At first I made a lot of boring stir fries back in the dark days before one could purchase tofu at your neighborhood grocery store. But I learned my way around those precious blocks of soybean curd and discovered that if you freeze it and thaw it, you can crumble up the tofu and it’s now a cruelty-free version of ground beef, so I sautéed it with taco seasonings and made lots of nachos that non-veggies gobbled up at parties.
Cheap and Easy Peanut Noodles
An early creation, designed for the student budget, was this version of peanut noodles using good ole’ ramen packs that often sell four for a dollar! Just throw out that nasty packet of MSG and other flavorings and do this instead:
- In one pot, boil your ramen noodles in plain water.
- Meanwhile, in another pan, put about a ¼ cup of peanut butter, ½ cup of water or broth, about 2 T of soy sauce, some sesame oil, some ginger (fresh or powdered), and some garlic in and heat it up. The peanut butter will melt into the sauce.

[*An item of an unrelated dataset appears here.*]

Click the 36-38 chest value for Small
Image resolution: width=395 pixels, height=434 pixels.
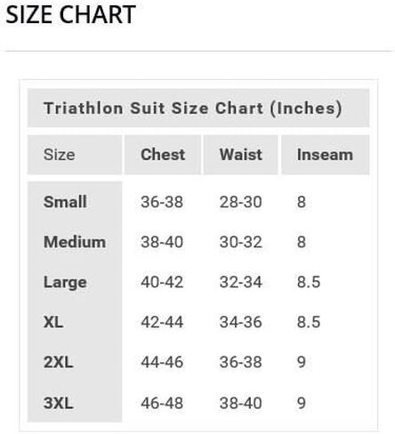tap(162, 202)
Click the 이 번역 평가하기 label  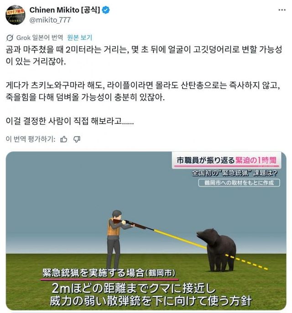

- Drain the noodles and mix them into your sauce. Serve with sesame seeds, some cilantro, chopped scallions, and peanuts.
But baking is my favorite culinary activity. Like Georgia, I love the alchemy of it. It feels like alchemy because I do not entirely understand the chemical processes that turn some pretty yucky tasting substances, like baking powder and unsweetened cocoa and whole wheat flour into something amazingly delicious. My favorite recipes at present come from two sources:
- Isa Chandra Moskowitz’s amazing Post Punk Kitchen at http://www.theppk.com/. In Snark, Georgia bakes her way through Moskowitz’s Vegan Cookies Invade Your Cookie Jar and Vegan Cupcakes Take Over the World and you should do the same.
- Chocolate Covered Katie at http://chocolatecoveredkatie.com/ which features vegan treats that are not only delicious but healthy. Her chocolate cake with a secret ingredient will change your world. You will not taste the secret ingredient or even suspect its presence, and I say this as the mother of a boy who has never willingly eaten a vegetable but scarf’s down this cake. Just try it. Trust me.